ミステリとホラーの両方が好きでどちらも書く、という作家は少なくありません。新賞創設の発表から間もないころ、前2賞の出身作家たちが集まった席で、某作家が、ホラーミステリなら得意分野だから自分も応募していいかな、と言い出し、それなら私も、いや私も、と数人がそれに同調したことがありました。全員が横溝正史ミステリ大賞と日本ホラー小説大賞の出身者だったので、「プロアマ不問とはいえ、さすがに前賞の出身作家は……(自重してください)」と編集者に言われて断念しましたが、あのとき手を挙げた作家たち(私を含め)は、ちょっと本気だったと思います。それだけ、この新しい賞は魅力的で、受賞すればたくさんの人に読んでもらえるきっかけになると作家たちも考えているということです。

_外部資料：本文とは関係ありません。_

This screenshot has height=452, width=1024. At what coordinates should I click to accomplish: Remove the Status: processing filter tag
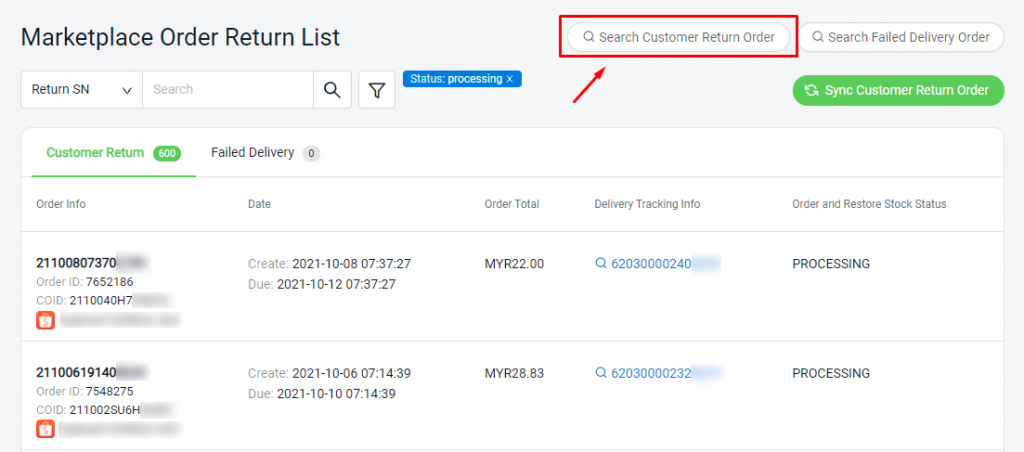510,78
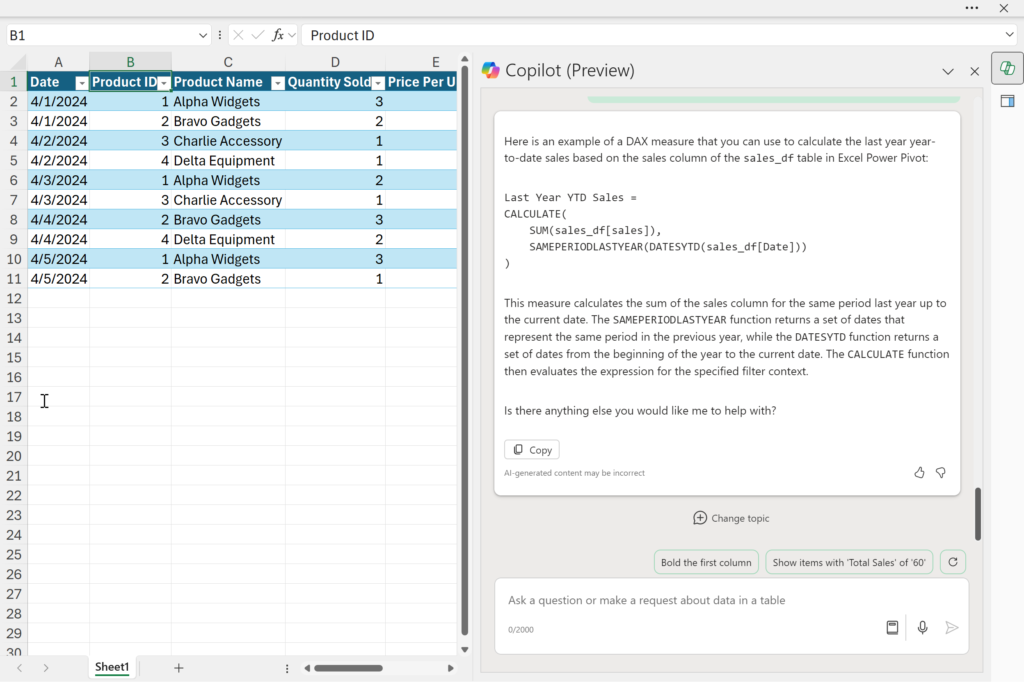
Task: Click the pane icon below Copilot button
Action: [x=1007, y=101]
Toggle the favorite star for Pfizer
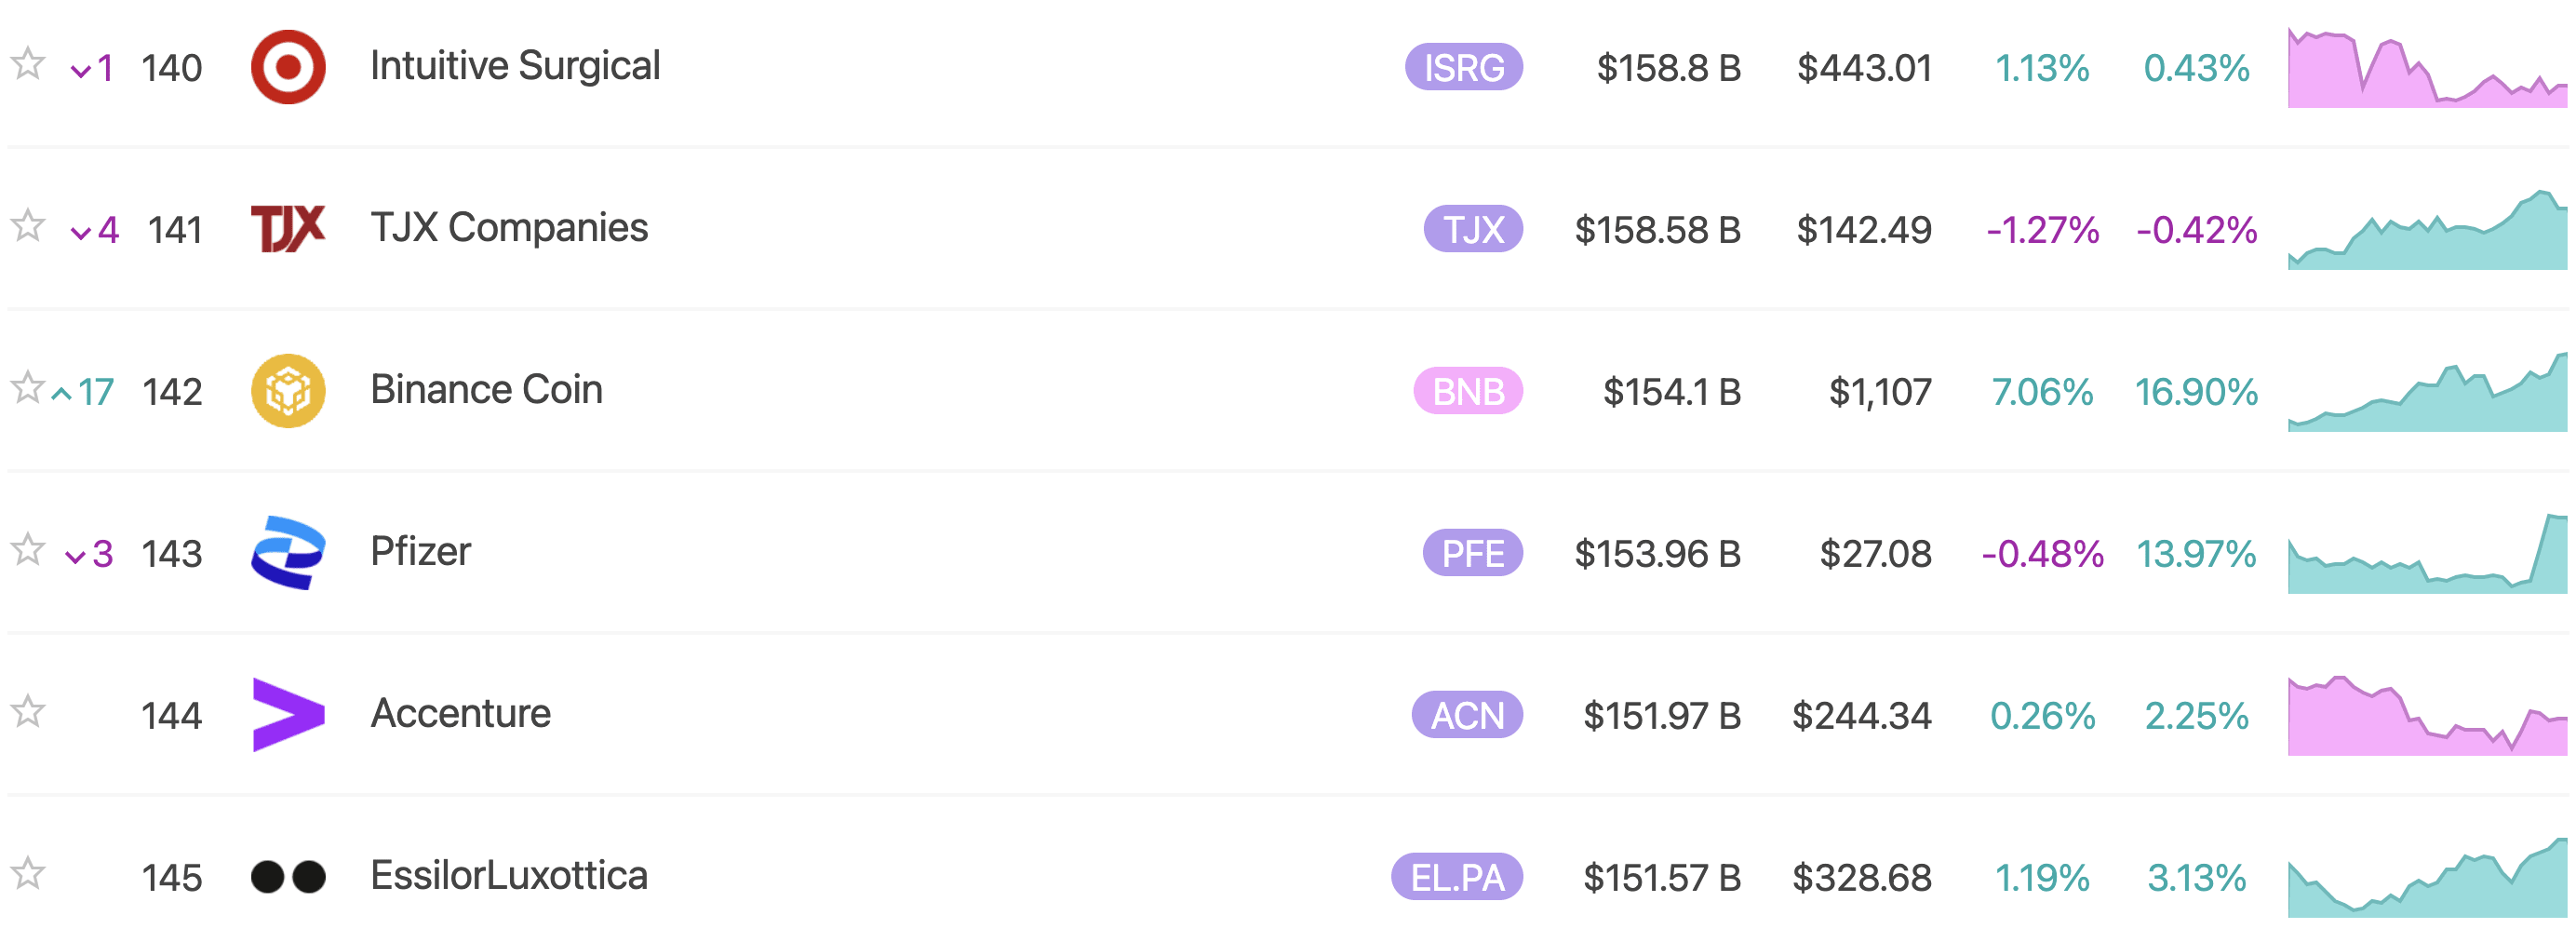Screen dimensions: 2576x942 tap(28, 551)
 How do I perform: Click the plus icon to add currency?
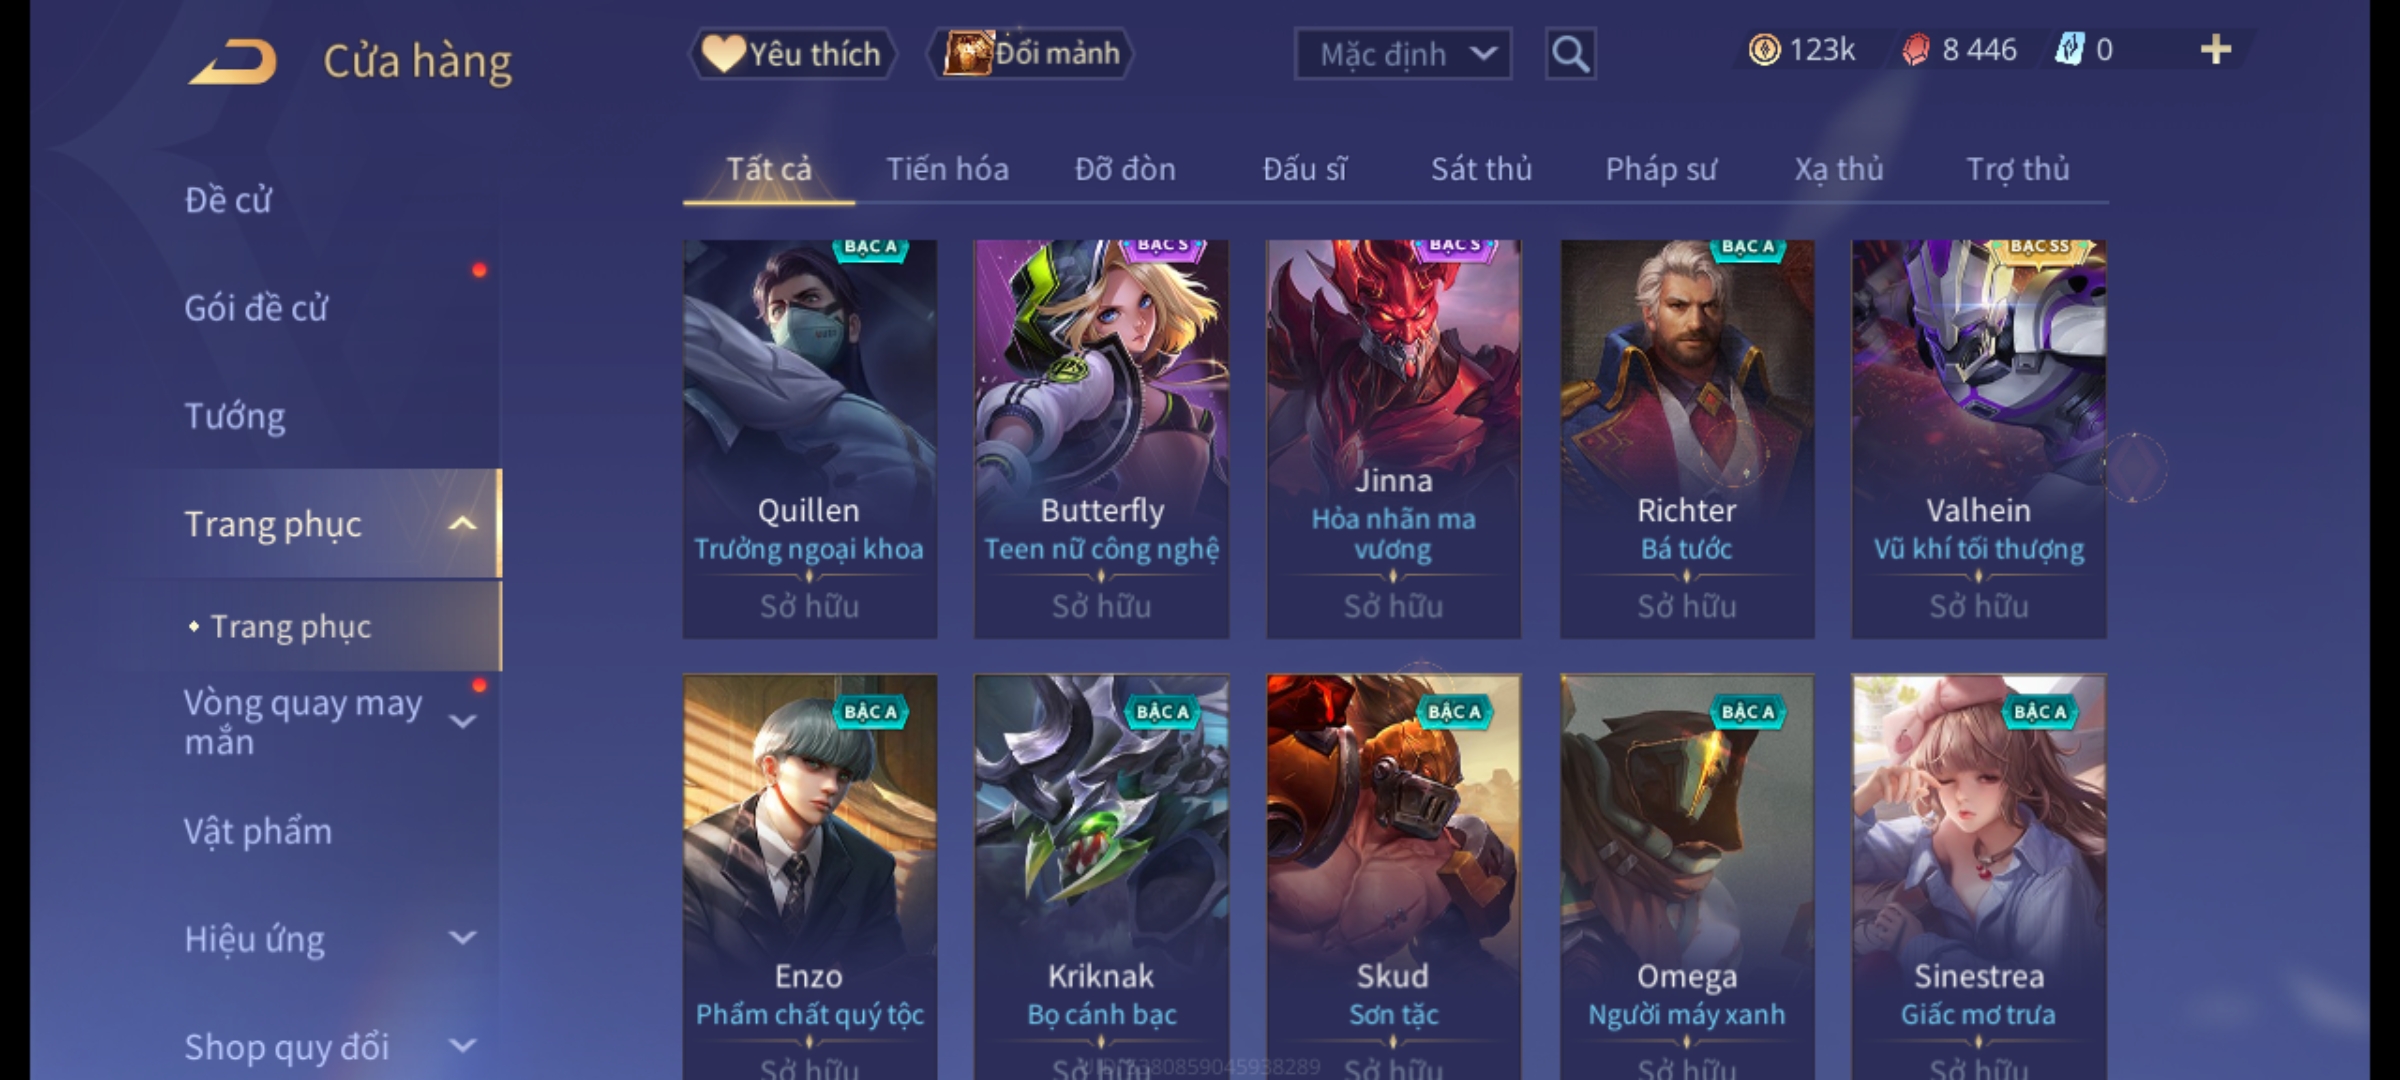[x=2216, y=49]
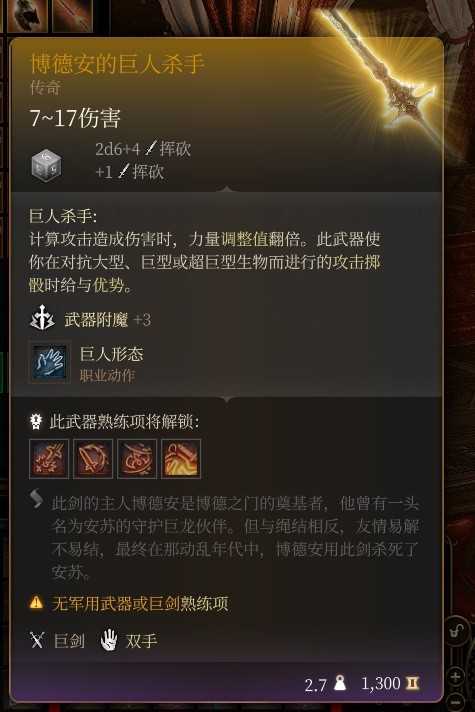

私は日本ホラー小説大賞という賞が大好きで、この賞に応募できたこと、読者賞をいただけたことに誇りを持っていますが、大好きな賞と憧れの賞が1つになってできたこの「横溝正史ミステリ&ホラー大賞」には、とっておきの「特別感」を覚えています。この賞から世に出てくるであろう新しい才能に、ドキドキしながら期待しています。
きっと、第1回の受賞者のことを、私たちは内心「いいなあ」とか「負けないぞ」と思いながら祝うでしょう。その日が今から楽しみです。
織守きょうや(おりがみ・きょうや)1980年イギリス・ロンドン生まれ。兵庫県在住。2013年、第14回講談社BOX新人賞Powersを受賞した『霊感検定』でデビュー。15年『記憶屋』で第22回日本ホラー小説大賞の読者賞を受賞し、泣けるホラーとして話題となった。現在も弁護士として働く傍ら小説を執筆している。最新刊は『世界の終わりと始まりの不完全な処遇』。